_WHAT NEEDS TO BE DONE:_
Whatever pictures appear, omit them, and repeat the data below exactly.

Segment Open

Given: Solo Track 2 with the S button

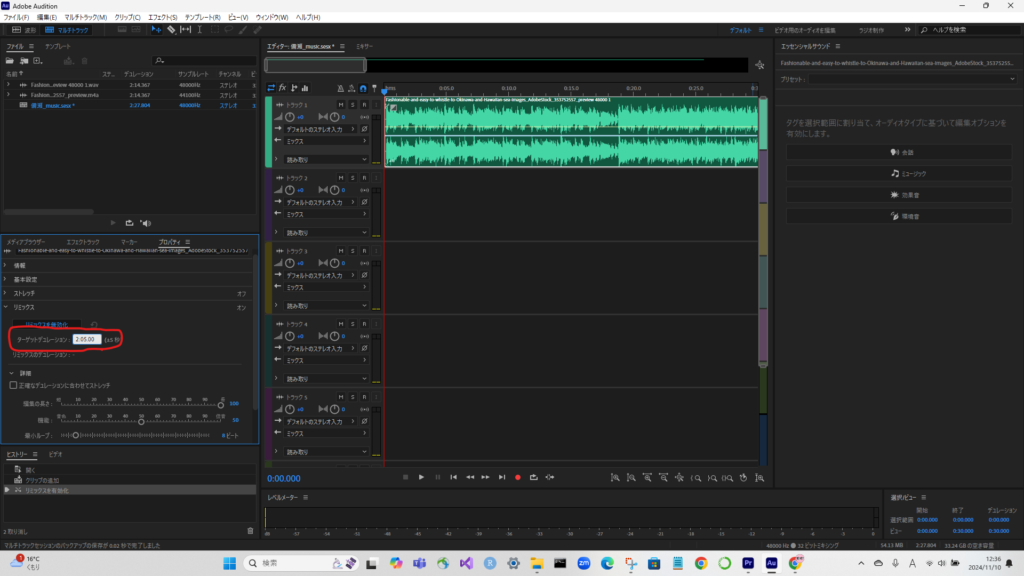Looking at the screenshot, I should pyautogui.click(x=353, y=177).
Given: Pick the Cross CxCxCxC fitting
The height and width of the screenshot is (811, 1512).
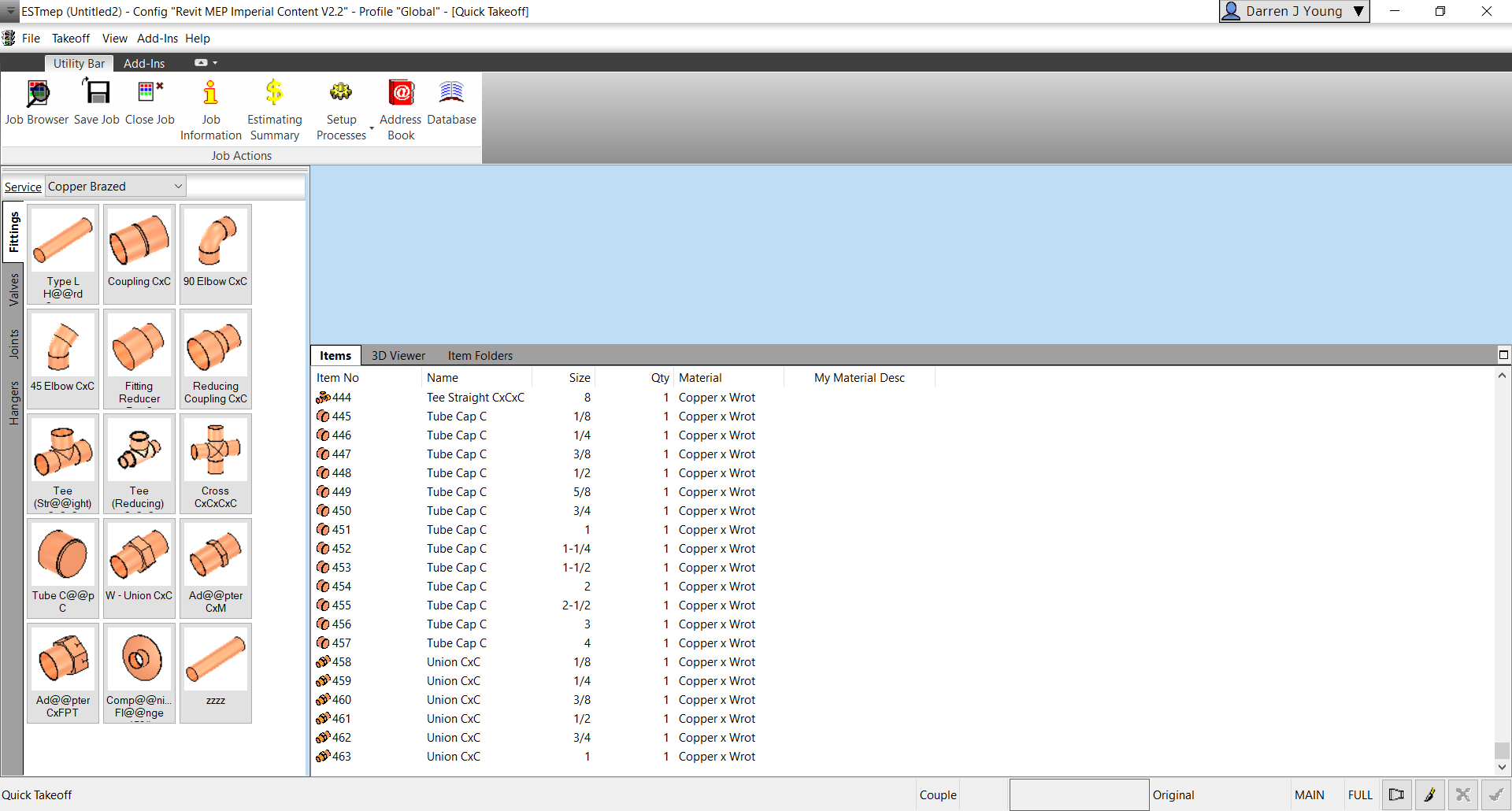Looking at the screenshot, I should tap(216, 463).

Segment Closed

_WRITTEN ANSWER:_
Given: Solo Track 2 with the S button

Looking at the screenshot, I should pyautogui.click(x=353, y=177).
Given: Pick the Cross CxCxCxC fitting
The height and width of the screenshot is (811, 1512).
Looking at the screenshot, I should tap(216, 463).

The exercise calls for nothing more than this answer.